I'm thinking potentially something is off with the empty line check as if the newline is already removed when you try to match it.

We have a playground for the regexp here that tells you which lines it matches and which ones not: https://www.elastic.co/guide/en/beats/filebeat/6.3/_test_your_regexp_pattern_for_multiline.html Have a look.


(Jeremy Gooch) #6

Hi,

Thanks again for the response. I had a brainwave and solved this with a much easier approach. I'd been looking at the blank lines being the discriminator. I suddenly realised that it would be more straightforward to split by the line "Start ProcessXMLMessage", which appears everywhere except on the "Does Not Exist" line.

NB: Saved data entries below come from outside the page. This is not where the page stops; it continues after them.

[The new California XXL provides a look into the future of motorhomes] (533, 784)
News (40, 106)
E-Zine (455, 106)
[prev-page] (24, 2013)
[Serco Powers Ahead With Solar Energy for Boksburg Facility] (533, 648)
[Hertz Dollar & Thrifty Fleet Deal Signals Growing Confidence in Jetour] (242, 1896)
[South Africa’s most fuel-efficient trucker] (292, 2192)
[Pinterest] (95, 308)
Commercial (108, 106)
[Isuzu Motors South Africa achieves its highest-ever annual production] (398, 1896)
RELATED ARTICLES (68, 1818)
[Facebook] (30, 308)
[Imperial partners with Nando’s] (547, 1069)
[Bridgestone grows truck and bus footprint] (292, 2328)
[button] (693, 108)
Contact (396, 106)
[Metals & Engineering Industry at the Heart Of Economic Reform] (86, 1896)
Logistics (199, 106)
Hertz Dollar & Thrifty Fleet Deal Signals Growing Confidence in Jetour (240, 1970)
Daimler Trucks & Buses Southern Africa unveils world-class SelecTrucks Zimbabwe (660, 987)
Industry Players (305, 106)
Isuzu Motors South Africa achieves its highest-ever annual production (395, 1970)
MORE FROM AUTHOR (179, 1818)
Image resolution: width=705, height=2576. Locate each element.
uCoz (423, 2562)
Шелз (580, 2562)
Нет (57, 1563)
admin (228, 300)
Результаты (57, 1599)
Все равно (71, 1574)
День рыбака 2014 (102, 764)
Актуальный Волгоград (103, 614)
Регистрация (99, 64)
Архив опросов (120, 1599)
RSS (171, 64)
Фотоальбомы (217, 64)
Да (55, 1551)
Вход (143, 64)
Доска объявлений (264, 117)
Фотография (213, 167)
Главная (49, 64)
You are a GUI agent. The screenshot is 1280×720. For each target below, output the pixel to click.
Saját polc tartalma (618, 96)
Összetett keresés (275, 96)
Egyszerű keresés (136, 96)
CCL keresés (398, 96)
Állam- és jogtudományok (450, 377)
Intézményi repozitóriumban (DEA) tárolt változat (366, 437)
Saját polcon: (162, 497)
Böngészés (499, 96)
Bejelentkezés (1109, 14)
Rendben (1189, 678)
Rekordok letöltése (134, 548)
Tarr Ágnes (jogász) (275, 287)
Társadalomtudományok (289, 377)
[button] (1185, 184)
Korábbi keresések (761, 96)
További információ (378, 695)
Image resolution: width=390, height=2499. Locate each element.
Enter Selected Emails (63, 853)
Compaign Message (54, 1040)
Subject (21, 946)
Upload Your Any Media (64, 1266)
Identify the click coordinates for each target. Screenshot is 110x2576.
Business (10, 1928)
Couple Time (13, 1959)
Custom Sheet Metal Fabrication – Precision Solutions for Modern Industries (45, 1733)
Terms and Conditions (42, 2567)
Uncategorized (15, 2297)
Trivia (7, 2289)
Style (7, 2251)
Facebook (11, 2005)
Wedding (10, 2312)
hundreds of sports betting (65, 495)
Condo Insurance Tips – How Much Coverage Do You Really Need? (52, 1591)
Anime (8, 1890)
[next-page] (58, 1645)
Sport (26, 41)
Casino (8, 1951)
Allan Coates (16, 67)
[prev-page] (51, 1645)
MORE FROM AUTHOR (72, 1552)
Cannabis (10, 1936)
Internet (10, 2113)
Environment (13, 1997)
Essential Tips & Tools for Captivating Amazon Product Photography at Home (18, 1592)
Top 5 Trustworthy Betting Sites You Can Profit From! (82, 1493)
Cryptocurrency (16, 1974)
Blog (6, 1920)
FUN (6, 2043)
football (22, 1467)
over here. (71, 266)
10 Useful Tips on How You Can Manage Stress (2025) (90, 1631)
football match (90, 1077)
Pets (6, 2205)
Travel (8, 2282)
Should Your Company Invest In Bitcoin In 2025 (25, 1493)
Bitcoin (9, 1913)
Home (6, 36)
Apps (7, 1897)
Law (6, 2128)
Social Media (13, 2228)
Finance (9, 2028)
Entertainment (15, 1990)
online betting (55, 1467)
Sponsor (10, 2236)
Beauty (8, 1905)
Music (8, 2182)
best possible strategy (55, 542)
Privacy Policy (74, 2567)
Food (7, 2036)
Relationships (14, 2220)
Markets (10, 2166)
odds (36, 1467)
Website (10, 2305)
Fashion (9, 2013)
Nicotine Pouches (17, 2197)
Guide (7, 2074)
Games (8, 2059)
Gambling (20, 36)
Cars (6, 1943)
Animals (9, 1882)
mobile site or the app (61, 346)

So, I just added both of these to the regexp.

multiline.pattern: '(Start ProcessXMLMessage)|(Does Not Exist)|(Closing log file)'
multiline.negate: true
multiline.match: after

NB I also added "Closing log file" in order to catch the last record of the file (as I'd spotted that the final group of messages weren't being captured). To be fair, my example above didn't include the end of the file, so I'm just mentioning it here to explain the missing last line comment I made above.

If the above hadn't worked, I realised that I could also use Logstash to add another layer of splitting - so do the blank line splitting in Filebeat and then process the difficult "Does Not Exist" case in Logstash.

J.


(ruflin) #7

Glad you found a solution and thanks for sharing it.


(system) #8

This topic was automatically closed 28 days after the last reply. New replies are no longer allowed.